##### Getoonde tekst #####
Eind maart werd het laatste krakersbolwerk van Amsterdam ontruimd. Met een ouderwetse confrontatie tussen politie en actievoerders sloot de Hoofdstad, pal achter het Paleis op de Dam, een halve eeuw kraakgeschiedenis af. Het Parool meende op de voorpagina dat de stad er met een vrijplaats minder en nog meer hotelcapaciteit weer een stukje ‘aangeharkter’ bij zou komen te liggen, maar ook dat Mokum per saldo verlies lijdt. Aandeelhoudersrendement versus maatschappelijk rendement: 1-0.
De krant heeft zijn conclusie getrokken. Rick Vermeulen, RO-ambtenaar en onderzoeker aan de Universiteit van Amsterdam, moet zijn bevindingen nog ordenen en opschrijven. Hij onderzoekt niet de kraakgeschiedenis, maar wel de actuele ontwikkeling in de ruimtelijke ordening. In beide speelt ruimtelijke waardecreatie ( en voor wie dan wel?) een belangrijke rol.
Vermeulen zal in zijn publicatie vertellen hoe we van de toelatingsplanologie via de ontwikkelingsplanologie naar de uitnodigingsplanologie zijn gegaan. Hoe we dankzij Richard Florida en de crisis de creatieve stad en de onzekerheid zijn gaan omarmen. Hoe we afscheid hebben genomen van masterplan en blauwdruk om over te gaan op incrementele ruimtelijke ontwikkeling en organisch groeien. En dat met nieuwe partners naast de usual suspects waarmee aandacht vrijkwam voor gebruiks- en andere maatschappelijke waarden.
Geen stad in het land of er ligt wel een wijk, spoorzone of havenbekken die of dat tot nieuwe bloei moet komen dankzij initiatief ‘van onderop’. Een ruim gesteld eindbeeld biedt een stip aan de horizon. Zekerheden zijn er weinig, kansen des te meer. Amsterdam weet er met het project ‘Het Buitenste Binnen’ en het initiatief ‘De Improviserende overheid’ alles van. En misschien juist daarom was de stad al onder de linkse wethouder Maarten van Poelgeest kritisch.
Waar, hoeveel en hoe lang mag de stad maatschappelijk initiatief ondersteunen? Welke steun is in feite subsidie die niet naar iets anders kan en wanneer concurreert het met ruimtelijke initiatieven op eigen kracht? Leren plannen en leven met minder (schijn)zekerheden is een stukje winst van de crisis. Toch zullen de traditionele ontwikkelpartijen (die weer kansen zien) om een minimum aan zekerheden blijven vragen. Dat vergt ook in de toekomst een meer of minder dwingend exploitatieplan en andere garanties.
Vermeulen stevent – zoals het een goed wetenschapper betaamt – af op de zeer genuanceerde conclusie dat ‘vasthouden’ (plannen) en ‘loslaten’ (ruimte geven) communicerende vaten blijven. Politiek en ordenaars houden een belangrijke rol. Aandeelhoudersrendement op de ene plek is immers maatschappelijk rendement op een andere.
De stad had zichzelf een cadeautje kunnen geven met een originelere bestemming van het Tabaksblok, maar een nieuwe laagdrempelige vrijplaats op deze A-locatie zou de verhoudingen wel heel scheef trekken. Dat heeft niet zoveel met een veranderd sentiment te maken, maar meer met een volwassen benadering van maatschappelijk initiatief.
Waar Eva de Klerk van het kunstenaarsinitiatief op de voormalige NDSM-werf in Amsterdam Noord zich in de krant beklaagt omdat ze steeds vaker hoort dat ze ‘te mooi zitten, te weinig betalen en te weinig doen’, zou ze zich ook serieus genomen kunnen voelen. Een belang tussen andere belangen die allemaal gewogen moeten worden.
##### Gegevensuittreksels #####
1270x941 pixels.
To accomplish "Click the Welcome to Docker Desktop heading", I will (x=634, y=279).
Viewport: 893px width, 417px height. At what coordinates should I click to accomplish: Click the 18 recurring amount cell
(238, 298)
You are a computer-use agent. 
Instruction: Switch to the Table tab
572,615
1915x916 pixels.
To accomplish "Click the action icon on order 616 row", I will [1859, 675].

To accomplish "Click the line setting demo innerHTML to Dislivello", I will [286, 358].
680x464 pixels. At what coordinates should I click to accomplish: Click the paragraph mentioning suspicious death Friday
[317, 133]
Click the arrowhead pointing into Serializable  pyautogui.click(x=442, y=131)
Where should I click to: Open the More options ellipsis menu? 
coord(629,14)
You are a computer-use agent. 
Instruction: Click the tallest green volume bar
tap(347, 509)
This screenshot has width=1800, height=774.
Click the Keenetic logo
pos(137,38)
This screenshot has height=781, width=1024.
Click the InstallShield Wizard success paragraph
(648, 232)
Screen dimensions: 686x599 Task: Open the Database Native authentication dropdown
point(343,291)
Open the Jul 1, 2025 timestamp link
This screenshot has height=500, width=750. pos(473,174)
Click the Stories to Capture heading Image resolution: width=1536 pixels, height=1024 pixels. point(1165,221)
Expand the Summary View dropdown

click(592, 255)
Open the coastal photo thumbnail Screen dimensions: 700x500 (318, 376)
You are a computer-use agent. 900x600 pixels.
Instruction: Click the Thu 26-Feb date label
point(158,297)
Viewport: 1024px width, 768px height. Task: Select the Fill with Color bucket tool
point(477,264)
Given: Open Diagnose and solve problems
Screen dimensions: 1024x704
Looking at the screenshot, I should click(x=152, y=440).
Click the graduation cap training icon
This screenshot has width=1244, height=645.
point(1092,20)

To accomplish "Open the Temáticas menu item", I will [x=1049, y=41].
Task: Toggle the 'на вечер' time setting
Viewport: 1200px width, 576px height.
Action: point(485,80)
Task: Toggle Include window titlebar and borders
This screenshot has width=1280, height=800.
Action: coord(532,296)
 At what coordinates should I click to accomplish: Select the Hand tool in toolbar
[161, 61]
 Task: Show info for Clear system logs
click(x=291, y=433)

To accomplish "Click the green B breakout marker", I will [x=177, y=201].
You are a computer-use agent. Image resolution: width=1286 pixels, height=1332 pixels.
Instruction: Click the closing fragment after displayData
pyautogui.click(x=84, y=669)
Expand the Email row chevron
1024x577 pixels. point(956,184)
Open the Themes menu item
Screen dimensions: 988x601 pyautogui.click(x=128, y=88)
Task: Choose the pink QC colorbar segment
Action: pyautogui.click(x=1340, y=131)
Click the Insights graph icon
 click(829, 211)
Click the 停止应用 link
#####
**Opgaven:**
• a. Waar doet Rick Vermeulen volgens de getoonde tekst onderzoek naar?
• b. Neem uit de getoonde tekst letterlijk over van "De stad had" tot en met "van maatschappelijk initiatief.".
• c. Waarom zou een nieuwe vrijplaats in het Tabaksblok volgens de getoonde tekst geen goede keuze zijn?

**Antwoorden:**
• a. Naar de actuele ontwikkeling in de ruimtelijke ordening.

• b.
De stad had zichzelf een cadeautje kunnen geven met een originelere bestemming van het Tabaksblok, maar een nieuwe laagdrempelige vrijplaats op deze A-locatie zou de verhoudingen wel heel scheef trekken. Dat heeft niet zoveel met een veranderd sentiment te maken, maar meer met een volwassen benadering van maatschappelijk initiatief.

• c. Een nieuwe laagdrempelige vrijplaats op deze A-locatie zou de verhoudingen wel heel scheef trekken. Dat heeft volgens de tekst niet zoveel met een veranderd sentiment te maken, maar meer met een volwassen benadering van maatschappelijk initiatief.